At the Capital Hilton Friday, the CPAC conference soldiers on. The Fix focuses on Tim Pawlenty's appearance -- "a coming-out-party of sorts for the little-known governor who has his eye on a presidential bid in 2012." AP looks at the Minnesotan's record: "Like most Republicans with eyes on the White House, Gov. Tim Pawlenty can boast that he's introduced a long list of conservative initiatives. In Pawlenty's case, many of them sank as soon their splashy news conferences were over." MinnPost.com says "the pressure is on" for Pawlenty Friday. In case you midded it, the governor's interview with Esquire was released last week.

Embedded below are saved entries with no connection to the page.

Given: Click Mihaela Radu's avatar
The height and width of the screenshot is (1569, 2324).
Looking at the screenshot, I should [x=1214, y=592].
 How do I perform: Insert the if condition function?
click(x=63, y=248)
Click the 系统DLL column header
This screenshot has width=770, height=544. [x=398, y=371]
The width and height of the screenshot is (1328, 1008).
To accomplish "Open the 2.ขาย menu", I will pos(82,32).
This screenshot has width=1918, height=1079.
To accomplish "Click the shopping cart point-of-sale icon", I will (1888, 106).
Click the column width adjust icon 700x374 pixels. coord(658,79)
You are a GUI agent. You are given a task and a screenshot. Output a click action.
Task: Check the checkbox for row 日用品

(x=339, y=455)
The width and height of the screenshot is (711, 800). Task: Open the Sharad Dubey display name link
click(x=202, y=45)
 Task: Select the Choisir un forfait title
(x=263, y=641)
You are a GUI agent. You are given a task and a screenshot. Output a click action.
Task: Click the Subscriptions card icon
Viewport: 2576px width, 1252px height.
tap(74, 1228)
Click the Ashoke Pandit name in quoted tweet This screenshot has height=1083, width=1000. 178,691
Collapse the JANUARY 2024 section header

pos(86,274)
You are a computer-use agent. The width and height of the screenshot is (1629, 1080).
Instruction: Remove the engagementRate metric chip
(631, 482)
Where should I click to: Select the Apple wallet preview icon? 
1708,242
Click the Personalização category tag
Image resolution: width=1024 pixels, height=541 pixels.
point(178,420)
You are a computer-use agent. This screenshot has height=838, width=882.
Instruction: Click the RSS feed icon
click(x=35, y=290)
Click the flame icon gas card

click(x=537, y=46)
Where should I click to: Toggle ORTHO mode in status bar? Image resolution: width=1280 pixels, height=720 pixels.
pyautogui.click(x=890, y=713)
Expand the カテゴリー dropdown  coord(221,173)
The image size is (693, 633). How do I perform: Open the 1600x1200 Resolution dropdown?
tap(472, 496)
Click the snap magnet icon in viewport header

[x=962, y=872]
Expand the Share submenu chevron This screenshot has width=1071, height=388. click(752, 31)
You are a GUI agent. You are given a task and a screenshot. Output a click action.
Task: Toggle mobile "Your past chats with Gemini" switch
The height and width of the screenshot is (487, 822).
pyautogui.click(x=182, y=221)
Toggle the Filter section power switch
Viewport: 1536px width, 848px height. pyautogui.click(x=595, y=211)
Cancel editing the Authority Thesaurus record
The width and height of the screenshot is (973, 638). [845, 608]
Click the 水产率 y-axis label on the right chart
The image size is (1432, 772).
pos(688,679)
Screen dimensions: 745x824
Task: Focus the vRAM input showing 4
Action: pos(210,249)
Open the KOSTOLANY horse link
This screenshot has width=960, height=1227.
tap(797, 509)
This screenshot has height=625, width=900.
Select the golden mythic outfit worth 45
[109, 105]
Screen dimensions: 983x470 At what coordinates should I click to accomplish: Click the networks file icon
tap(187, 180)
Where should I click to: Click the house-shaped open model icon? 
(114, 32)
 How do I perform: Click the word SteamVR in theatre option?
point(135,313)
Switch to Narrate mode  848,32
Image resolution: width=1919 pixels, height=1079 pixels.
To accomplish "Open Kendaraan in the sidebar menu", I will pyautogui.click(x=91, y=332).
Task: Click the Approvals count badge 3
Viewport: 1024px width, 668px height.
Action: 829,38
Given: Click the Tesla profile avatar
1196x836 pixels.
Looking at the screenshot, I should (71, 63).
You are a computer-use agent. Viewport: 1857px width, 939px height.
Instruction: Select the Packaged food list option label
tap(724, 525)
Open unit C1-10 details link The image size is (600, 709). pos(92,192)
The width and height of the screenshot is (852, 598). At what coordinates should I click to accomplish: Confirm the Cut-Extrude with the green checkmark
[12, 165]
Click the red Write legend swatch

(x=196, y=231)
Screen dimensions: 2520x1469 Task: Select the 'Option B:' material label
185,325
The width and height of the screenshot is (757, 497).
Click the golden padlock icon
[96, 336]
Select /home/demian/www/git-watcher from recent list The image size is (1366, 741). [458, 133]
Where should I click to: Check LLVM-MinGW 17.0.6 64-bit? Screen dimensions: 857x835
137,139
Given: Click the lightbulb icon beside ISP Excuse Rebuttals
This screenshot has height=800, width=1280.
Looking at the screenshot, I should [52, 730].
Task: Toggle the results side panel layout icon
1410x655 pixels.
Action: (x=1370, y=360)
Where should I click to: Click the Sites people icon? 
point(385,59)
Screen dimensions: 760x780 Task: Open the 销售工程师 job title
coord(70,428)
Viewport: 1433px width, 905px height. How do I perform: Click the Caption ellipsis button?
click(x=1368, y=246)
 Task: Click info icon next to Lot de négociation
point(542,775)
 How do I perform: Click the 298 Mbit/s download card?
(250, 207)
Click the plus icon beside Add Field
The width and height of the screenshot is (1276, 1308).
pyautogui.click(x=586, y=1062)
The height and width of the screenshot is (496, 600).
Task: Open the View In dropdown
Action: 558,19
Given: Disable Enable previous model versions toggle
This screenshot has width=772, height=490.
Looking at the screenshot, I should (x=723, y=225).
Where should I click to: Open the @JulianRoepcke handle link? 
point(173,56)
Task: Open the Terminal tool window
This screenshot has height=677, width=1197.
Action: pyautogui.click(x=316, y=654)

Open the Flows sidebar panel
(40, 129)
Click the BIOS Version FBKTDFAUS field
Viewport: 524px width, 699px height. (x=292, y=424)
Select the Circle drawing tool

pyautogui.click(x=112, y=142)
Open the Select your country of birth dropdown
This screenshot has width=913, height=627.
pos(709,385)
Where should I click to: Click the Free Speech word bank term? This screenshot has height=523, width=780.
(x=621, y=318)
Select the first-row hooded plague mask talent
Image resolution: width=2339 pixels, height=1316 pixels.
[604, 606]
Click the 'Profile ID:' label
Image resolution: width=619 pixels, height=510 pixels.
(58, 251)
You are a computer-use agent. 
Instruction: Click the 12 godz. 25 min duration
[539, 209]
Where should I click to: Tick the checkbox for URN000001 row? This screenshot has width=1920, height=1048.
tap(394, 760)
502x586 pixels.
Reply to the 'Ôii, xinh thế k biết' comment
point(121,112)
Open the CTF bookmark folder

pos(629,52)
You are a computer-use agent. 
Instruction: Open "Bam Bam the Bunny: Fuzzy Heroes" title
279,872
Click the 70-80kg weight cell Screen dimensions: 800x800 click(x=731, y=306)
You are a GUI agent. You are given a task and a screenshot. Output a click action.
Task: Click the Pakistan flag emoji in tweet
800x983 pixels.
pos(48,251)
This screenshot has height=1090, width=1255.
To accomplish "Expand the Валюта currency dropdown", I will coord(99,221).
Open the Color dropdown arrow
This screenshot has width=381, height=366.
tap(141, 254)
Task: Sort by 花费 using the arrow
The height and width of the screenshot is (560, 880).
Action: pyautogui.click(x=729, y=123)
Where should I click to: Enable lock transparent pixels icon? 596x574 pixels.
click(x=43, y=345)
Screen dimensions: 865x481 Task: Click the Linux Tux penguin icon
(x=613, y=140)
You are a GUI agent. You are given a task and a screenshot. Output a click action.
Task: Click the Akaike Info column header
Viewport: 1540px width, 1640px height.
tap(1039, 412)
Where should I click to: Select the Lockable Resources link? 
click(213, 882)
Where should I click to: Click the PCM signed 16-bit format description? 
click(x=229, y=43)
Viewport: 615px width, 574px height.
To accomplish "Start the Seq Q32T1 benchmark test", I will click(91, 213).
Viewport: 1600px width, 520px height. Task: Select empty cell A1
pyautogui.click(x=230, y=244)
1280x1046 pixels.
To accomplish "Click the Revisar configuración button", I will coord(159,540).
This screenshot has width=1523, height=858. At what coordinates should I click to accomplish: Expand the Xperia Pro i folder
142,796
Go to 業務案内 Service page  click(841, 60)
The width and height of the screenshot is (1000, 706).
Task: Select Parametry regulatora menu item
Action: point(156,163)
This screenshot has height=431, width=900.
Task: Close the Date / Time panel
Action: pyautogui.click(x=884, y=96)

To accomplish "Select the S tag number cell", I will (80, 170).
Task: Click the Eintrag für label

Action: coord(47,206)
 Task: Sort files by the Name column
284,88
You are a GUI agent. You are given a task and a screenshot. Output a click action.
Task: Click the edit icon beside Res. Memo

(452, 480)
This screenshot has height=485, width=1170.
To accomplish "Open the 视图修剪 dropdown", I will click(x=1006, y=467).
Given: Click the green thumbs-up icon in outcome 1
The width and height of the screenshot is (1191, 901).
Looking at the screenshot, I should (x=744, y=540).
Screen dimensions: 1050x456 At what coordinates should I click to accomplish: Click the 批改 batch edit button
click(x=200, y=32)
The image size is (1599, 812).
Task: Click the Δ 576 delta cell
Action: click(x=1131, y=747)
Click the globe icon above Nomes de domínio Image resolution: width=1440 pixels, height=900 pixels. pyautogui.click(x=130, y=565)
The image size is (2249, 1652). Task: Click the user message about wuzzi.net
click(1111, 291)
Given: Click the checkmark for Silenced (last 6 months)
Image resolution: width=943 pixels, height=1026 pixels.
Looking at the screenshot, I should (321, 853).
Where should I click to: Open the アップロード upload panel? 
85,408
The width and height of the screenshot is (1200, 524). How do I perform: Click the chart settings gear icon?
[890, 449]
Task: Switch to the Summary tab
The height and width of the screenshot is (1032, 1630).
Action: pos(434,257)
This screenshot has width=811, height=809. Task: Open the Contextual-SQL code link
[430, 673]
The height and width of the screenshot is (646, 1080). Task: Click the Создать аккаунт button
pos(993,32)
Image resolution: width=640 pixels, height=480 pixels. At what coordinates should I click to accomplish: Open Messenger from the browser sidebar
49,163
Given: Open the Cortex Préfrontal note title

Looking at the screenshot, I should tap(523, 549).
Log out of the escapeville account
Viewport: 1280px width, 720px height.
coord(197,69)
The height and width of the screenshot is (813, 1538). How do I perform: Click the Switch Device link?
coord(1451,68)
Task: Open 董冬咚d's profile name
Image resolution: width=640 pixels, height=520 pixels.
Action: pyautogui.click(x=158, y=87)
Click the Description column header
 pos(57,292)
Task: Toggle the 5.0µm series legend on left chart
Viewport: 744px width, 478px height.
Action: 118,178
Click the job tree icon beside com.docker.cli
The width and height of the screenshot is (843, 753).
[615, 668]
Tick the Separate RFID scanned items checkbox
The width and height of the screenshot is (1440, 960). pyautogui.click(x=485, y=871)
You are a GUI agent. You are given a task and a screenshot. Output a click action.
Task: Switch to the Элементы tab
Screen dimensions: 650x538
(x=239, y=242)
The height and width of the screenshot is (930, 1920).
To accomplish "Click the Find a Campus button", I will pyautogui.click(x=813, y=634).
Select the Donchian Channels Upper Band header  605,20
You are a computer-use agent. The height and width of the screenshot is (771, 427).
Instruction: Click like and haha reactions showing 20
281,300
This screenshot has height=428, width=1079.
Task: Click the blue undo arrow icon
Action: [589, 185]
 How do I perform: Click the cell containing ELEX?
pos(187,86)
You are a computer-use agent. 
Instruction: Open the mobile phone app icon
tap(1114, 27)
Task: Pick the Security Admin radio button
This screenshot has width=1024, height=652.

The New York Times paints the scene from Thursday: "Mitt Romney, a likely Republican candidate for president in 2012, offered a systematic indictment of what he described as the failed presidency of Barack Obama. A little earlier, a crowd of conservatives whooped in delight as a speaker made coy allusions to Mr. Obama's youthful experimentation with cocaine." Romney drew wide notice. "Sounding like a potential rival for President Obama in 2012, Mitt Romney delivered a brutal critique yesterday of what he called American liberal 'neo-monarchists'' as he sought the favor of traditional conservatives and insurgent tea party activists at the annual Conservative Political Action Conference," the Boston Globe writes. Romney said Obama "fails to understand America," and Ben Smith observes that "Obama's 'Americanness' was the subject of a famous, and largely ignored, memo from Hillary Clinton pollster Mark Penn to the candidate that suggested Clinton exploit questions about Obama's specifically American values."

On the brighter side for Democrats, USA Today writes: "Amid sinking poll numbers and a spate of retirements by veteran lawmakers, Democrats have one early advantage heading into November's congressional elections: money. Democratic incumbents in the nation's most competitive races hold a substantial financial edge over their Republican challengers, a USA TODAY analysis of recent campaign reports shows." Stan Greenberg says "President Obama and the Democratic Party need to urgently revisit 1994. By paying close attention to the lessons of that year--lessons about presidential leadership, the consequences of congressional melodrama, the need for an economic narrative and for a defining choice in the election--the worst can be avoided."

Charlie Cook is pessimistic about both parties: "What we have seen in recent years is total dysfunction. Leading up to the 2006 election, we had a Republican-controlled Congress and a Republican president, and Washington was dysfunctional. Then for two years we had a Democratic Congress and a Republican president. That, too, was dysfunctional. Now we have a Democratic Congress and Democratic president, and the federal government is still dysfunctional. After November's midterm elections, we may very well have a Republican House and a marginally Democratic Senate to go with a Democratic president. My bet is that dysfunction will continue to reign."